Encore Careers
Facing — or maybe regretting — your retirement? It is not too late to do something different
By Deborah Jeanne Sergeant
Working for yourself can be a good way to do something different later in life. That is how two Baldwinsville women shifted gears. Here are their stories.
Robin Mack, owner of Sweet Dream Candy Shoppe
Mack’s serpentine route to entrepreneurship began when she earned a bachelor’s degree in business from Nazareth College followed by a short stint as a circulation manager at a magazine. She earned a nursing degree at Onondaga Community College and spent 20 years working as a nurse at St. Joseph’s Hospital and Auburn Community Hospital. But her biggest career switch was yet to come. In 2018, she discovered that she wanted to open a candy shop.
She loved the small mom-and-pop shops in Baldwinsville and wanted to open a store featuring a mix of nostalgic penny candy in jars, children’s favorites, chocolates and other sophisticated treats.

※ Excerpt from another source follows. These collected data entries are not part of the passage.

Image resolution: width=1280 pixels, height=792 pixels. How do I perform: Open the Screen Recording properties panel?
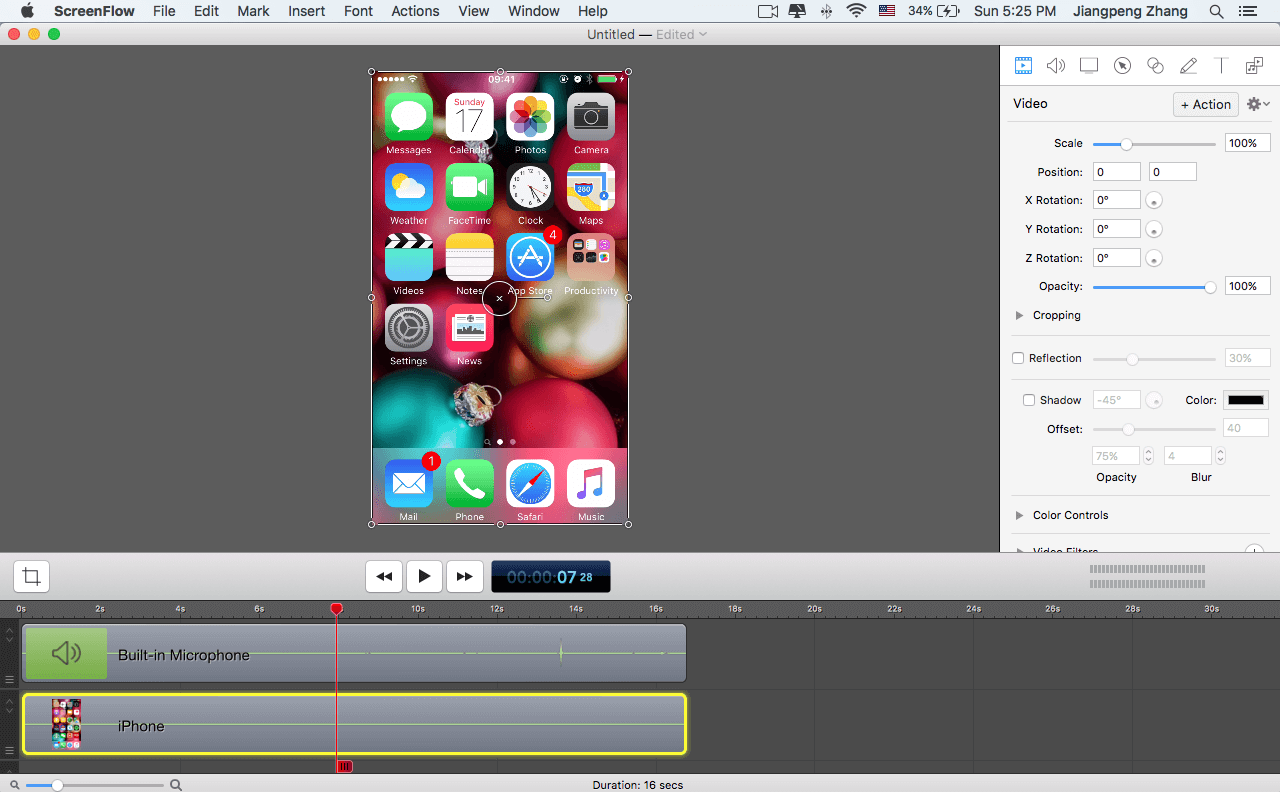pyautogui.click(x=1089, y=65)
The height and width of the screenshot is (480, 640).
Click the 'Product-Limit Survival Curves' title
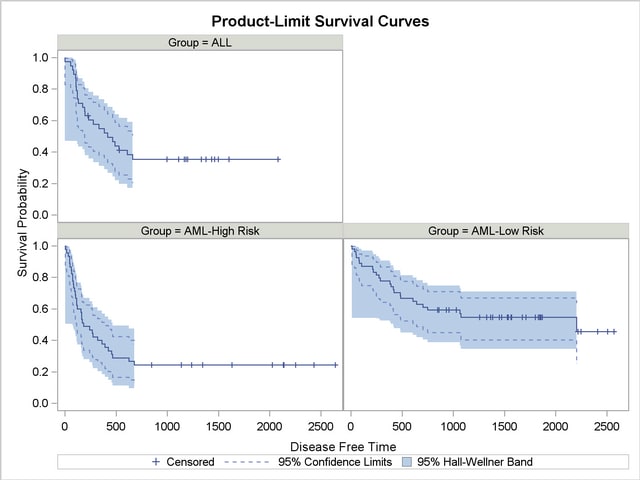point(322,19)
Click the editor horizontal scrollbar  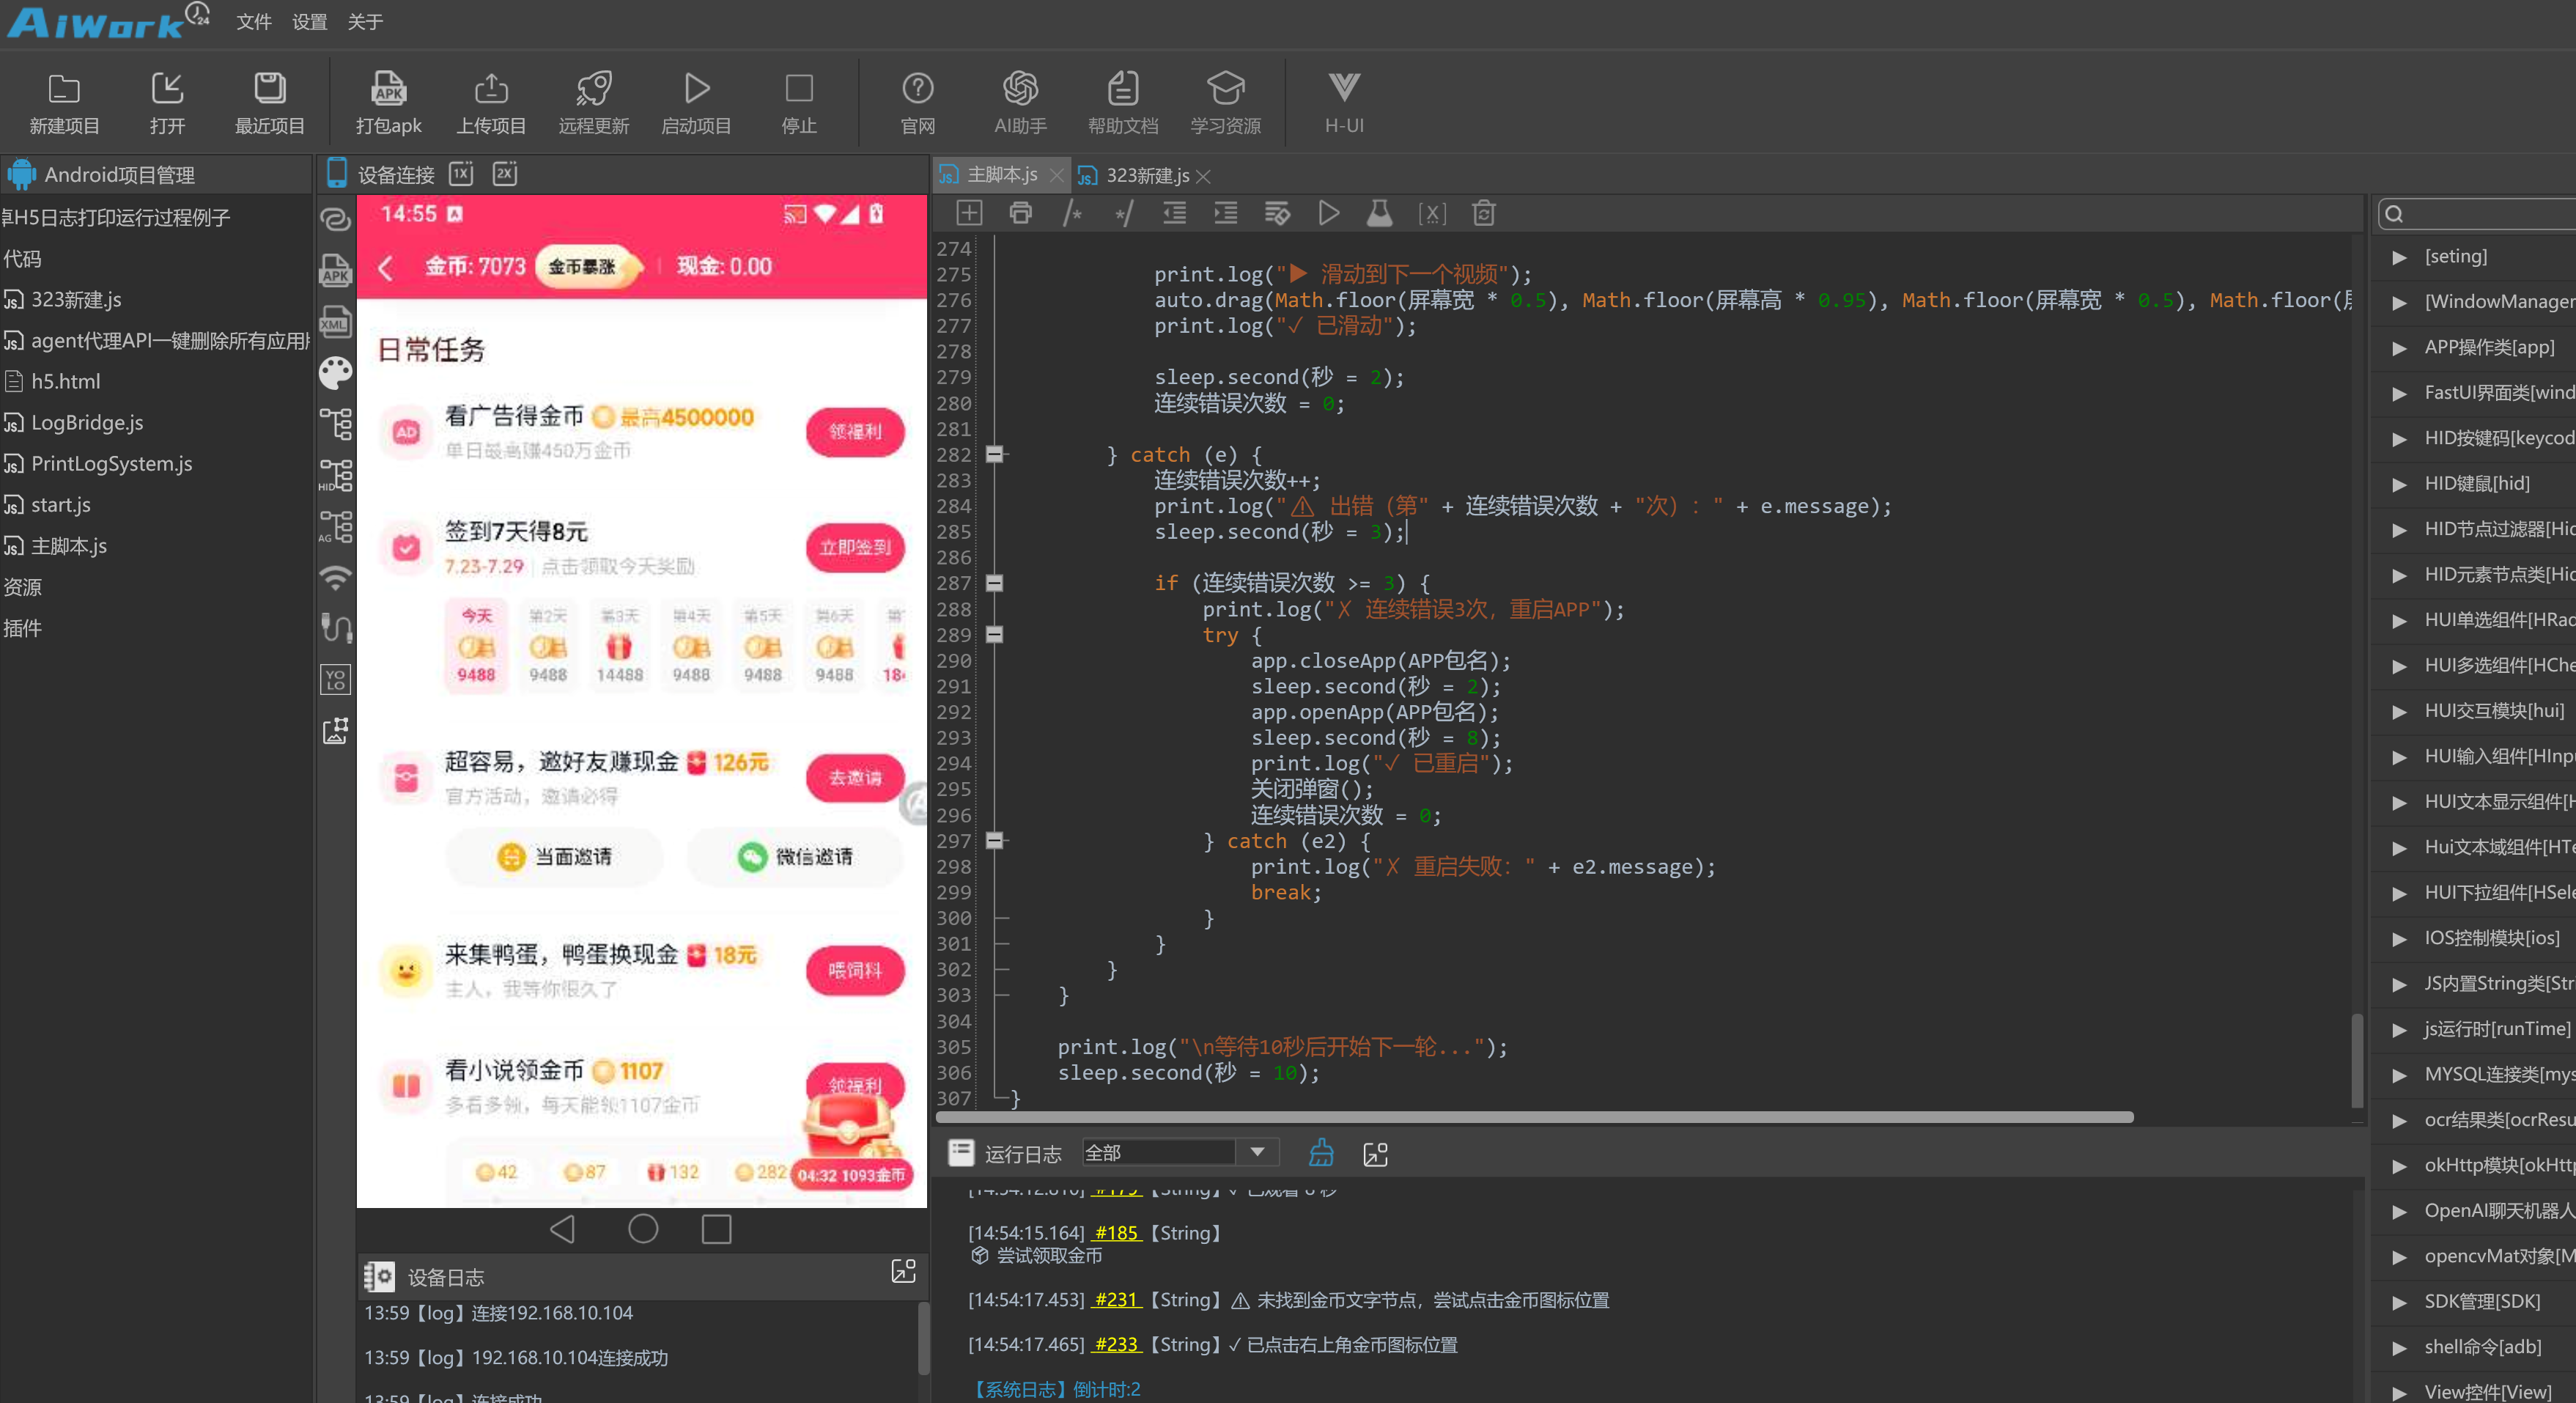tap(1535, 1117)
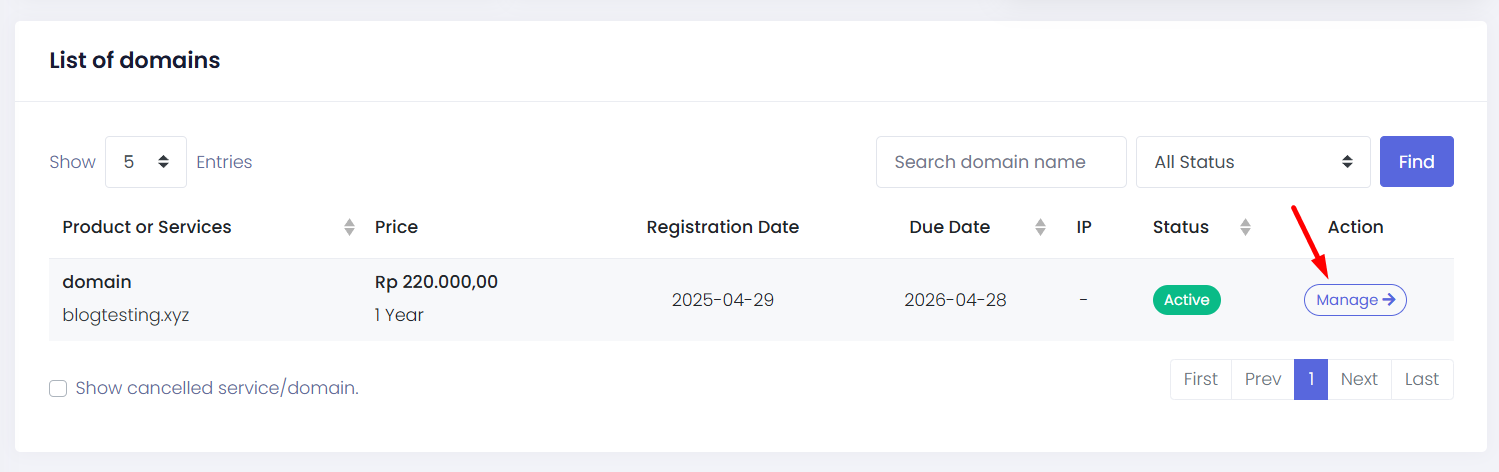Click the blogtesting.xyz domain name

pos(126,315)
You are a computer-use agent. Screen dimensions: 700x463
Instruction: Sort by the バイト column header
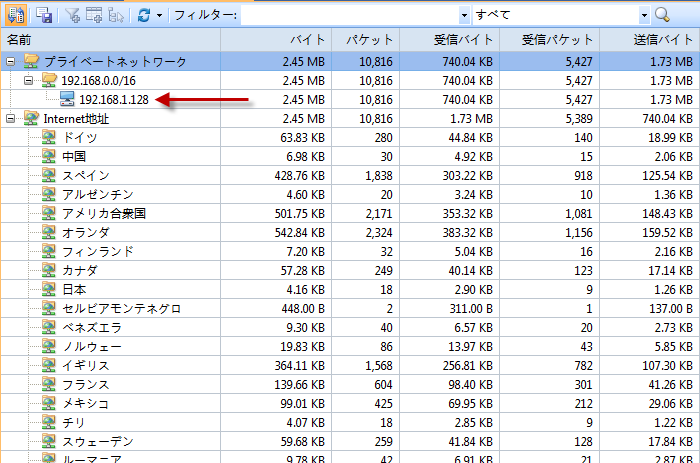pos(306,40)
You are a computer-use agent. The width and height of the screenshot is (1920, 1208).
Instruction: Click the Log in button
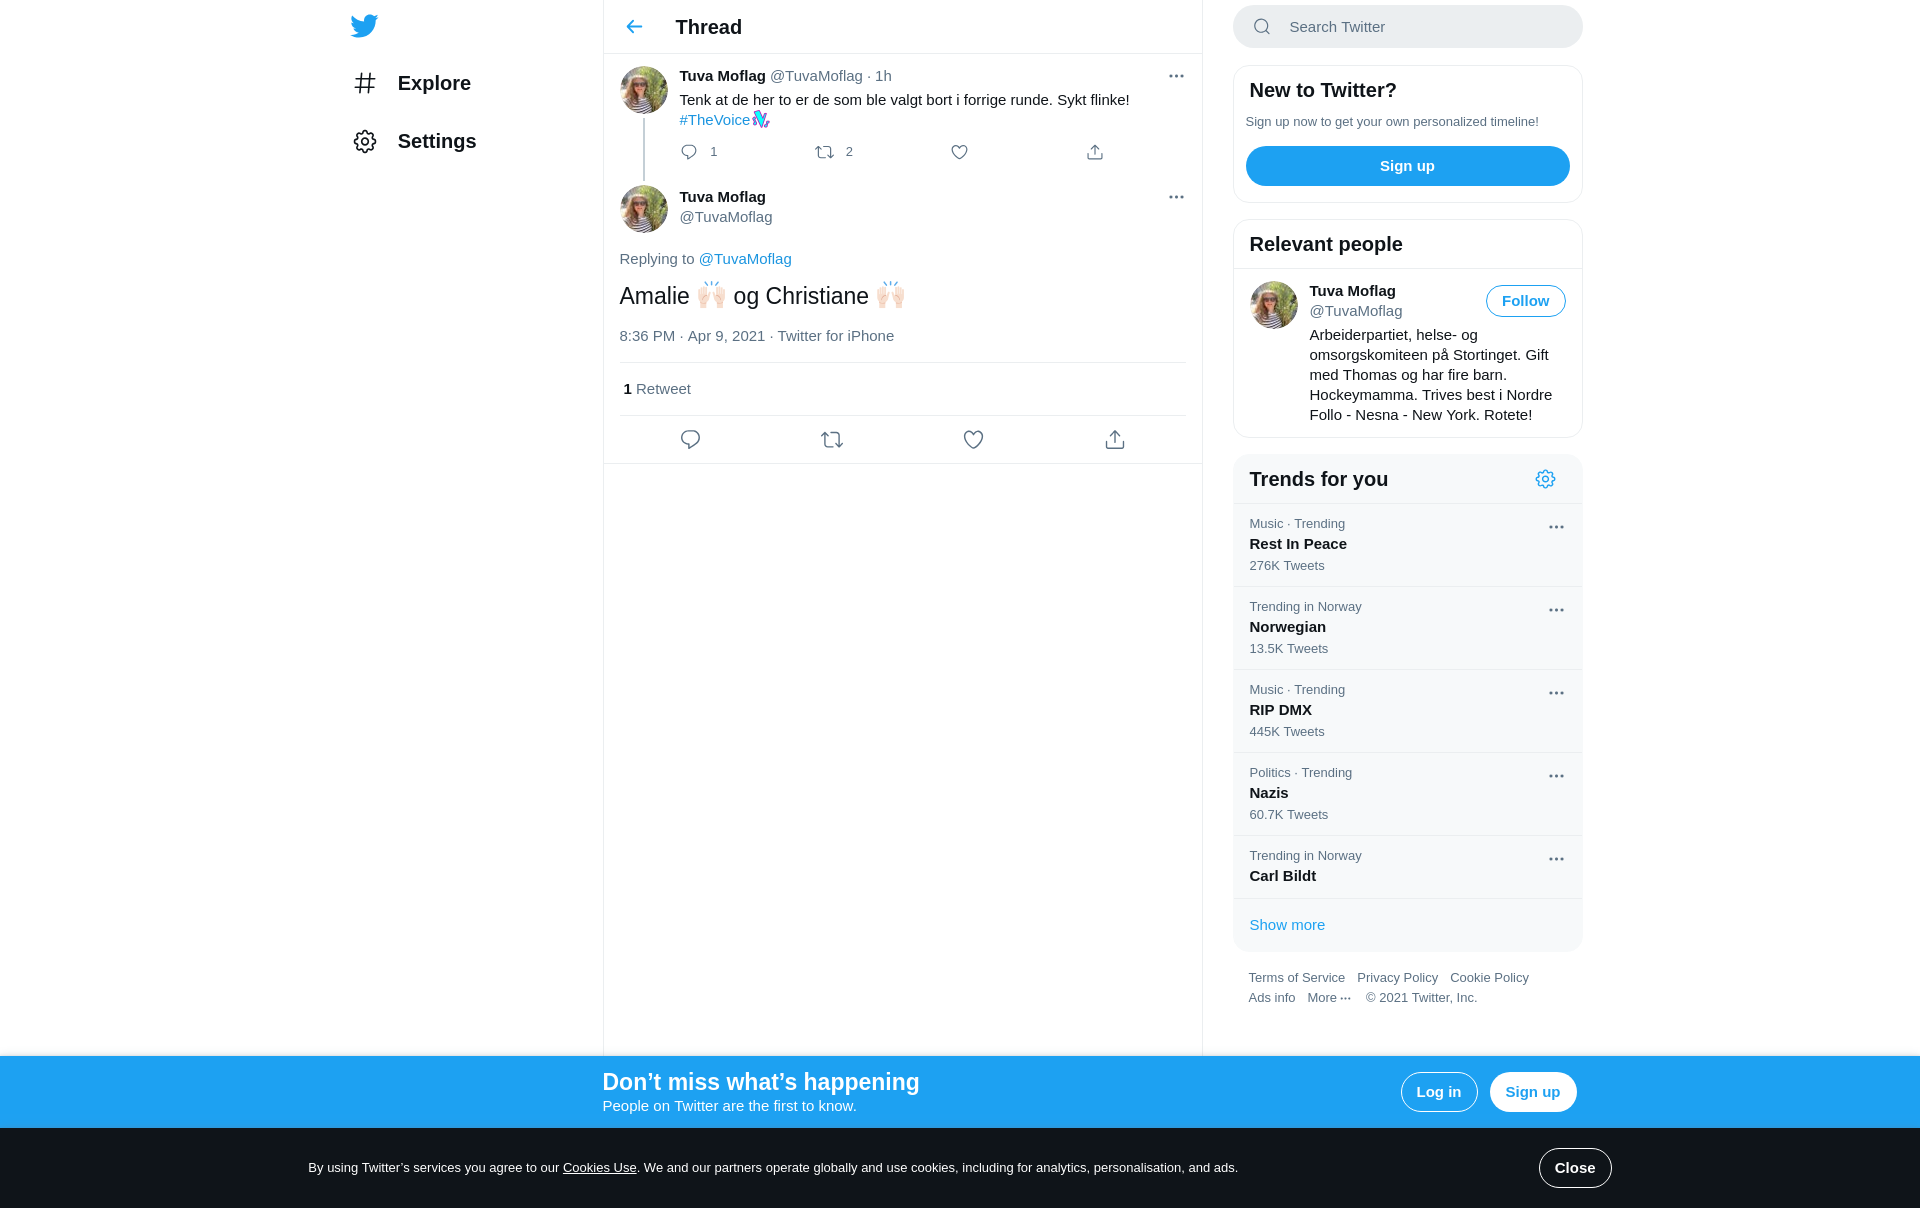[1438, 1092]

She thought she could make the business work but she realized that she could not rely upon walk-in business alone. Supplying weddings and birthday parties has been important sources of income.
Providing a self-serve candy table is a big trend for events. Personalized favors are also a popular item.
By April 2019, she opened the store, Sweet Dream Candy Shoppe. She was 55.
Mack drew on her business school classes about retail management. She was just getting into the swing of the candy business when the pandemic hit. However, curbside service, delivery, online ordering and creating baskets for frontline workers has helped buoy her business, along with at-home activity kits for children involving candy.
Since candy is a food (and, for some, a food group!), Sweet Dream could stay open as an essential business. Since Mack is a sole proprietor, that helped her keep the doors open last year. She has begun re-opening for candy events.
“As a nurse, I had a guaranteed income and knew what the future looked like for financial stability,” Mack said. “This is it for us. My husband is semi-retired. This is our bread and butter. There’s that worry.”
She also has less time off than she did while she was nursing.
Despite these challenges, she tells people to not fear entrepreneurship as their encore career.
“If you have a good plan and ideas to support what you’ll do, go for it,” she said. “It’s heartwarming that this community is so supportive. I think that they’re like this anyway, but the pandemic escalated that sense of shop small, that we need to support family-owned businesses.”
She is a member of the Baldwinsville Chamber of Commerce.
Barbara H. Stone, president of Build Your Path, LLC.
Stone founded Build Your Path after scaling the corporate ladder for 25 years in the manufacturing industry. She felt discontent as a senior executive.
“I started a road of discovery as to what I wanted to do. I really needed to find a purpose in my life,” Stone said.
For five years, she considered how she could use her skills in her own business. Stone eventually realized that she constantly coached employees; however, she was not a certified coach. On Dec. 31, 2018, she completed her certification, quit her job and began Build Your Path. She also serves as a business coach and counselor at WISE Women’s Business Center in Syracuse.
At first, Stone did not feel certain that coaching would work out for her. In fact, when she quit her job, “I was shaking in my boots,” she recalled.
Many of her clients realize that they feel as Stone did before she started Build Your Path.
“You need to know your values and what’s making you tick so you can be happy,” she said. “Isn’t that what it’s all about?”
She loves knowing that her encore career can help people become better at what they do—or, like she did; switch gears altogether—through a variety of exercises. One of those is Best Possible Self developed by Laura King, Ph.D. in 2000.
“If everything were to be OK, what would you want your life to look like?” Stone said, representing how she would begin the exercise with clients.
Clients look past any real and imagined barriers to see what they really want.
Though she has been successful in coaching, she wants to try some other things while continuing to coach, including writing books, including children’s novels.
“You don’t know until you step out,” she said. “Is it scary? Yes. Unfamiliar territory? Yes. Risk? Yes. I support and hold people where they’re at. It’s important to meet people where they’re at.”
She believes that anyone beginning a business should select something about which they are passionate, not just something at which they can make money.
The next step should be gathering information.
Is there a demand for that service or product in the area where it will be sold? Is that market already saturated?
But Stone said that people need not plunge in right away.
“It’s just about starting to dip your toes in,” she said. “Take a look at different roads you’d like to go down. If coaching didn’t work for me, I’d try something else. There’s no right or wrong but what taps into you. Once you go down that road, you won’t know what else will open up to you.”
Photo: Robin Mack stands at the register of her Sweet Dream Candy Shoppe, which she opened at 55 years old.